If you’re wondering how to avoid gas porosity during the high-pressure die-casting process, there are several things to keep in mind. These defects will be more obvious to the die-casting service provider during the design review process. However, quality manufacturers will often notice them during the machining process. When this happens, you’ll need to figure out how to solve the problem, and how much porosity is acceptable. Make sure that your die-casting service provider shares all necessary information and share the casting for you to help you determine the best way to fix the defect.

Process parameters

The effect of process parameters on the formation of high-pressure die-cast components prone to porosity. In a hot spot in the die, the pore area was determined and 20 micrographs were taken to obtain a statistical average of the pore area. Using quantitative metallographic techniques, pore area and roundness were determined. Pore roundness is defined as the perimeter divided by the area of the pore.

Various types of gas are released during the die casting process. This gas may get trapped in the mold cavity and increase the material’s porosity. The key is to keep the gas out of critical areas of the mold cavity. Using specialized modeling software can help manufacturers measure the porosity of their parts and adjust their processing parameters accordingly. These tools can also help them prevent the development of porosity.

Check for porosity

To check for porosity, the process engineer must observe the parts that have undergone the die casting process. This type of casting has high risks of leakage, as it often contains inflated bubble trails and bifilms. In addition to porosity, the engineer must check other factors such as the amount of supercooling, gating, and increased time that the parts are held in the die.

Porosity in high-pressure die casting is a defect that occurs in the metal. Although porosity is an indication of a material defect, it does not necessarily mean that the casting is not structurally sound. In some cases, porosity may be the result of air trapped between the mold and the metal. If the air is not forced out properly, the metal will solidify prematurely.

Preventing gas porosity

Gas porosity is usually a problem encountered during high pressure die casting, and it can be prevented by melting the metal in a vacuum or low-solubility gas atmosphere, like argon. Since liquids naturally contain dissolved gases, degassing involves exposing the melt to another gas, which reacts with the molten metal and forces it out of the casting. Degassing materials have multiple benefits, from the reduction of oxide formation to the improvement of the quality of the die-cast metals.

Visual inspection can identify gas porosity. It occurs when the parting surface becomes uneven, resulting in deformation and poor surface quality. In addition, the material is either missing completely or appears as a stripe with a depth that matches the metal liquid flow. Visual inspection may reveal gas porosity in the form of missing material or a thin metal sheet. Blisters can be identified by their appearance, and can also be caused by excessively high die temperatures or insufficient solidification time.

Optimum process conditions

To reduce the amount of porosity in your high-pressure die-casting parts, you must ensure that your molds are designed properly. In high-pressure die-casting, for example, it’s important that your parts have uniform wall thickness. Thinner walls are generally less porous, while thick walls are more prone to shrink porosity. Optimum process conditions will allow metal to flow into the part without creating porosity.

In addition to the design of the die, it is also important to optimize production conditions to avoid porosity. The most important design parameters are runner position, location of overflows, shape of cooling ducts, melting temperature and mold surface temperature. This study could not provide information on the optimal die temperature for complex parts. Therefore, we need to make additional research to find the optimal process conditions to avoid porosity.

Flow marks

Flow marks are lines or stripes in a die cast part. These lines and stripes are a result of a process in which liquid metal flows into the cavity, leaving behind traces that are later filled with molten metal. Flow marks are caused by a low filling pressure, low die temperature, excessive lubricant, and a small cross-section area. Increasing the die temperature, improving the cross-section area, and adjusting other casting parameters can help minimize flow marks.

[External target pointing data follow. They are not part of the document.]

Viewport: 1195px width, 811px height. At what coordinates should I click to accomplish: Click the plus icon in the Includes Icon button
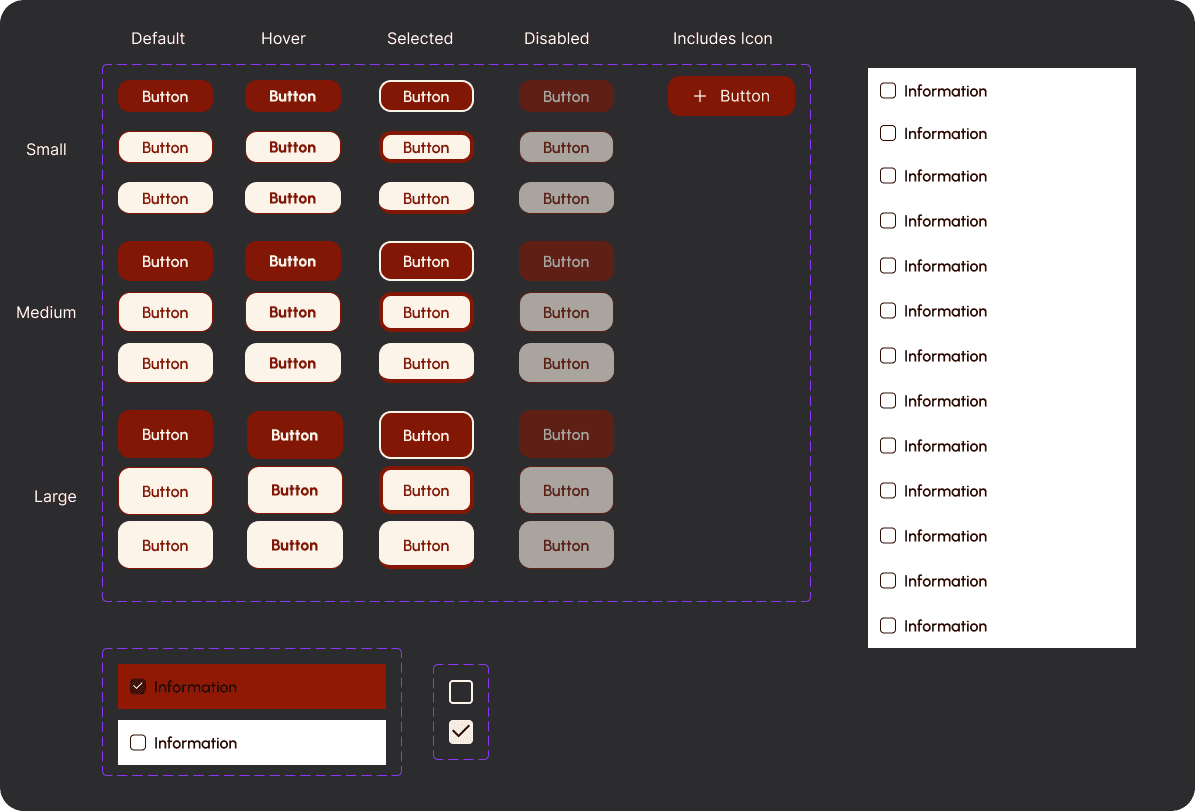click(x=699, y=96)
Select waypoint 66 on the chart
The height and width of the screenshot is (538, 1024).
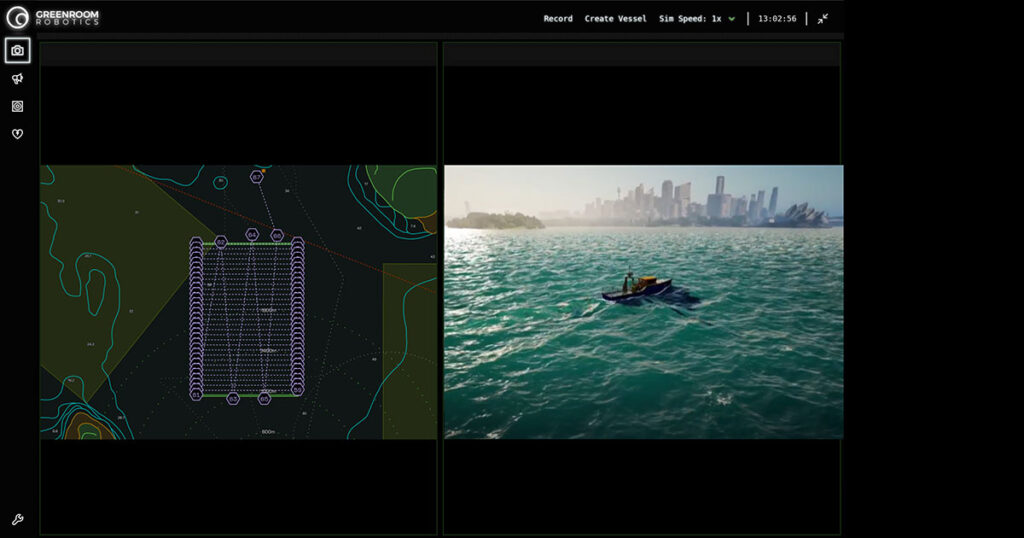coord(277,235)
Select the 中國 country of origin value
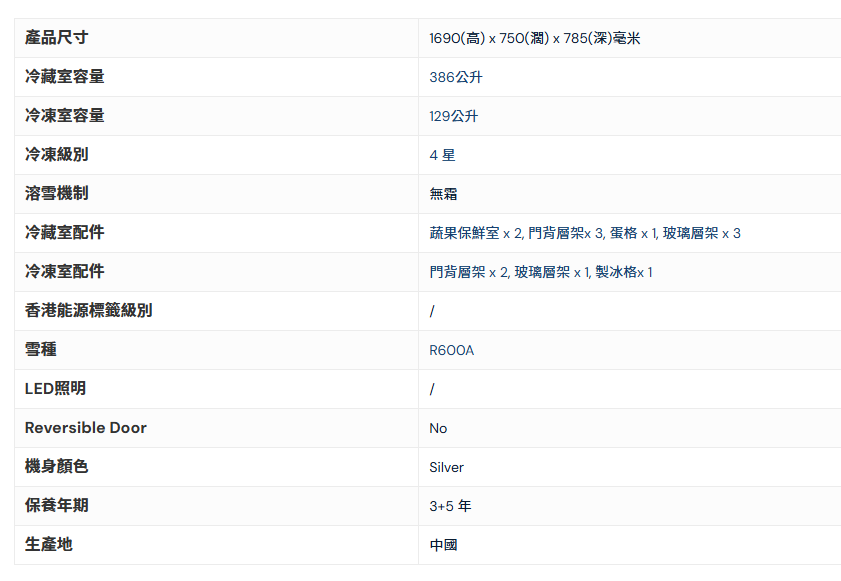The width and height of the screenshot is (841, 581). coord(444,545)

The main difference between a low pouring pressure and a high pouring pressure is that the latter allows the molten metal to solidify before spreading in the die cavity. High pouring pressure, on the other hand, causes the metal to spread rapidly through the die, causing a slurry to form at the bottom of the die cavity. This makes the resulting part very hard and irregular, and it causes flow marks.

Sealing after machining

Vacuum impregnation is the most common method of sealing after machining to prevent porosity in high pressure die castings. This process seals the internal path of the porosity that breaches the casting wall. Vacuum impregnation is a cost-effective permanent solution that has no size limitation. This technique is also able to seal the smallest defect while allowing for maximum casting size.

During the machining process, the foundry staff checks each casting for defects and adjusting the spraying process. The machining process exposes areas where porosity is possible, which should be identified before die spraying begins. To avoid this, designers should foresee the possibility of porosity in castings and dimension parts with small machining allowances to avoid exposing surfaces to high temperatures during the casting cycle.